→ Task requirements: Rewrite the entries from the start through the line containing "Looking at the screenshot, I should click(135, 223).", changing "dropdown" to "drop-down list" and leaving everything else the same.

::::

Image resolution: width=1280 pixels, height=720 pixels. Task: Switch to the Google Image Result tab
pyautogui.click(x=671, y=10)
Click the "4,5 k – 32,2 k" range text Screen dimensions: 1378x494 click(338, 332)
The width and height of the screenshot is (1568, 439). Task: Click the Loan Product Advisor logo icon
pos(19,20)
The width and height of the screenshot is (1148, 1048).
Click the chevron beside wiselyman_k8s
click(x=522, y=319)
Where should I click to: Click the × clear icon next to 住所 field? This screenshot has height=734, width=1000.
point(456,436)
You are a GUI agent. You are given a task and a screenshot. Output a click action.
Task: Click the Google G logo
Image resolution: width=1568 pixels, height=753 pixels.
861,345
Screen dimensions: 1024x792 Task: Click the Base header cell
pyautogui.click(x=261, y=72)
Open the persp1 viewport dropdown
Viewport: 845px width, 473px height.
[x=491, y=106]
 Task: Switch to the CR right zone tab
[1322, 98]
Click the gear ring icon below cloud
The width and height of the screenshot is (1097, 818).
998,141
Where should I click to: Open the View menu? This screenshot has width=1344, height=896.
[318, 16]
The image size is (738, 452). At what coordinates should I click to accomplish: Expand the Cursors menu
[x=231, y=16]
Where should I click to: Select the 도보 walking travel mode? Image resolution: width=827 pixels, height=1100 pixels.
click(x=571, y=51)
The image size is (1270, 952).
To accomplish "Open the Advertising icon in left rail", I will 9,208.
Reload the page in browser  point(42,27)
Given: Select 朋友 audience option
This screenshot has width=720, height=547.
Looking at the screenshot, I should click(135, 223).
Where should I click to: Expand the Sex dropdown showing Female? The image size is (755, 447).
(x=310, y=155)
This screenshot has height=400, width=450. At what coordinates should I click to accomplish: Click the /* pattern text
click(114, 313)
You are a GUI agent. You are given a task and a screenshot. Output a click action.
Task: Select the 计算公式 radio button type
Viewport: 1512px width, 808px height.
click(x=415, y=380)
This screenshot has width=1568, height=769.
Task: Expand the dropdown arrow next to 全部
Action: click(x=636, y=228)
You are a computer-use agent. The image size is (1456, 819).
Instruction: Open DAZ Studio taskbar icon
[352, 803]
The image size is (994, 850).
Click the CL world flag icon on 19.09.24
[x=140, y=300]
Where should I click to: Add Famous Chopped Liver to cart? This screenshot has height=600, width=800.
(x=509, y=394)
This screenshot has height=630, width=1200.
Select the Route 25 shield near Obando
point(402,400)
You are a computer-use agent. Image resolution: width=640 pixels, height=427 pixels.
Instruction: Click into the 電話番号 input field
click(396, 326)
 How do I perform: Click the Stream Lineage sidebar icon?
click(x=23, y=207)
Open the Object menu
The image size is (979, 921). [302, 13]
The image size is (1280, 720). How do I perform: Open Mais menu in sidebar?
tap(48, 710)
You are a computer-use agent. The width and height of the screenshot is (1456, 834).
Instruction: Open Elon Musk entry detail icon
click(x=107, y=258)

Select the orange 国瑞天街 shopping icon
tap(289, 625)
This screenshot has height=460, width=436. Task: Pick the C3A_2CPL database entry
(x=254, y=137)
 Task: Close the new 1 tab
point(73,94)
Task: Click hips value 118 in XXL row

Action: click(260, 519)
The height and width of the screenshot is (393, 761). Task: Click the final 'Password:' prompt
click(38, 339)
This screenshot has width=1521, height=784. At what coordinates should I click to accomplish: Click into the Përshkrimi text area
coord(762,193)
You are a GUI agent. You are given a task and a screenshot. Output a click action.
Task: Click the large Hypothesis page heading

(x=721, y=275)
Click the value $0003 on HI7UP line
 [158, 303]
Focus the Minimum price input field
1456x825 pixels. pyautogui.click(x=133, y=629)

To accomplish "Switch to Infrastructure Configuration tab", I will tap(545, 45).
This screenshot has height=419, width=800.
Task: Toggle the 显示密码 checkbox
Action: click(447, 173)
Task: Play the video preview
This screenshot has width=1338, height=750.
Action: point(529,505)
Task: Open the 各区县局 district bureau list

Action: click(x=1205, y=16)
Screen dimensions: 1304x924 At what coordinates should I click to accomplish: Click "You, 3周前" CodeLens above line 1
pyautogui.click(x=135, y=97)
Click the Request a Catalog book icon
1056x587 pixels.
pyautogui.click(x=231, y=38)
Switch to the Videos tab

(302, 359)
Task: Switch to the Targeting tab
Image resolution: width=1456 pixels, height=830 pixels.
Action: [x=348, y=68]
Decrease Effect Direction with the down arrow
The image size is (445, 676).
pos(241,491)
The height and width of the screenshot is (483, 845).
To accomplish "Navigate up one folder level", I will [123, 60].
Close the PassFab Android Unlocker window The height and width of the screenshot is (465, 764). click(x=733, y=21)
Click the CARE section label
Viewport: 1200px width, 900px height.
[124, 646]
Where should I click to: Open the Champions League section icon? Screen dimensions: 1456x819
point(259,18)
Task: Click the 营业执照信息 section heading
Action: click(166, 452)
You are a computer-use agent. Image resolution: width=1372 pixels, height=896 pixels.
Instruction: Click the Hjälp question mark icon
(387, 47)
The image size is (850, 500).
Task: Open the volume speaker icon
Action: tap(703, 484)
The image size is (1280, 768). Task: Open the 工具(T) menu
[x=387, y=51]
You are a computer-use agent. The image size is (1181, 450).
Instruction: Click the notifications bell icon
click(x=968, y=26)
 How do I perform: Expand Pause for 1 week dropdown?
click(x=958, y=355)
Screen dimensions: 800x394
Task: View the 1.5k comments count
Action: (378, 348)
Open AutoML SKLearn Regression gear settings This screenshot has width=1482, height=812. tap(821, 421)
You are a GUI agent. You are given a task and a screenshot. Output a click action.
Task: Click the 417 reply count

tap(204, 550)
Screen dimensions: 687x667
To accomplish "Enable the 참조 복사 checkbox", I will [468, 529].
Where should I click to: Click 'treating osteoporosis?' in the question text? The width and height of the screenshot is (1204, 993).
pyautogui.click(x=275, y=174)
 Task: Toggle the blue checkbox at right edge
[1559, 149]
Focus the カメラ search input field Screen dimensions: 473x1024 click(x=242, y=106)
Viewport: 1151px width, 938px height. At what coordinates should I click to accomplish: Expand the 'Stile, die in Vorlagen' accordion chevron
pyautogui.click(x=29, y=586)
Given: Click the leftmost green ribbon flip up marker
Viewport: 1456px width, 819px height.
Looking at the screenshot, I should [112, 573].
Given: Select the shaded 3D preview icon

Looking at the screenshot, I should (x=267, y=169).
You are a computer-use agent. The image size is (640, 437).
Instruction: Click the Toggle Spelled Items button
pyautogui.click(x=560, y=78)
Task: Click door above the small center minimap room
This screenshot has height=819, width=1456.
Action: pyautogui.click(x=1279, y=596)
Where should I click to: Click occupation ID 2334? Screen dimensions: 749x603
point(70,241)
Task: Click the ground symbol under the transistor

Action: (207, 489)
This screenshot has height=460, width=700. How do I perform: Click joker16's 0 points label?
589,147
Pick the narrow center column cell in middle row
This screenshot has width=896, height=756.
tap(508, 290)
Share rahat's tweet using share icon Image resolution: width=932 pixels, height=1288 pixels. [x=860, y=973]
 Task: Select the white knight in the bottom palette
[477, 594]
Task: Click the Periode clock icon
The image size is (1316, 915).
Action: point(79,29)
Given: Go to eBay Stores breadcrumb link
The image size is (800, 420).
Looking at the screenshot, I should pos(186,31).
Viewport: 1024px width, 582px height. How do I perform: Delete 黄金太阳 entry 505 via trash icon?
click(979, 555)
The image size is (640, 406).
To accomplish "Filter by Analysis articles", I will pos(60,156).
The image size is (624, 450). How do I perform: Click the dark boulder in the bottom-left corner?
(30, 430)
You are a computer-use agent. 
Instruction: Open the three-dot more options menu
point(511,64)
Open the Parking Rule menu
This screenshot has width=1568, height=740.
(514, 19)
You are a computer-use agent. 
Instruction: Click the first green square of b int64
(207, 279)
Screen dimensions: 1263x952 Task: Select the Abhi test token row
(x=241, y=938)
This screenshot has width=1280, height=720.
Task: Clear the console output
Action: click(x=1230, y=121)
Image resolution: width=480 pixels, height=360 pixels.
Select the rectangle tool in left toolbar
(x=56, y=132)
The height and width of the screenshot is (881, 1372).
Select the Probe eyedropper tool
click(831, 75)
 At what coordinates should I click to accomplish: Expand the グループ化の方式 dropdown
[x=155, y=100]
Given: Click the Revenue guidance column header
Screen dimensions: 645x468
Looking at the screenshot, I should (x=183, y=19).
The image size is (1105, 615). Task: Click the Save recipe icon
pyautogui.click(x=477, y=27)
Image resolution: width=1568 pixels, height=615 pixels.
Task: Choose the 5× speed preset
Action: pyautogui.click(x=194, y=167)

::::

→ Reply:
Image resolution: width=1280 pixels, height=720 pixels. Task: Switch to the Google Image Result tab
pyautogui.click(x=671, y=10)
Click the "4,5 k – 32,2 k" range text Screen dimensions: 1378x494 click(338, 332)
The width and height of the screenshot is (1568, 439). Task: Click the Loan Product Advisor logo icon
pos(19,20)
The width and height of the screenshot is (1148, 1048).
Click the chevron beside wiselyman_k8s
click(x=522, y=319)
Where should I click to: Click the × clear icon next to 住所 field? This screenshot has height=734, width=1000.
point(456,436)
You are a GUI agent. You are given a task and a screenshot. Output a click action.
Task: Click the Google G logo
Image resolution: width=1568 pixels, height=753 pixels.
861,345
Screen dimensions: 1024x792 Task: Click the Base header cell
pyautogui.click(x=261, y=72)
Open the persp1 viewport drop-down list
Viewport: 845px width, 473px height.
[x=491, y=106]
 Task: Switch to the CR right zone tab
[1322, 98]
Click the gear ring icon below cloud
The width and height of the screenshot is (1097, 818).
998,141
Where should I click to: Open the View menu? This screenshot has width=1344, height=896.
[318, 16]
The image size is (738, 452). At what coordinates should I click to accomplish: Expand the Cursors menu
[x=231, y=16]
Where should I click to: Select the 도보 walking travel mode? Image resolution: width=827 pixels, height=1100 pixels.
click(x=571, y=51)
The image size is (1270, 952).
To accomplish "Open the Advertising icon in left rail", I will 9,208.
Reload the page in browser  point(42,27)
Given: Select 朋友 audience option
This screenshot has width=720, height=547.
Looking at the screenshot, I should click(135, 223).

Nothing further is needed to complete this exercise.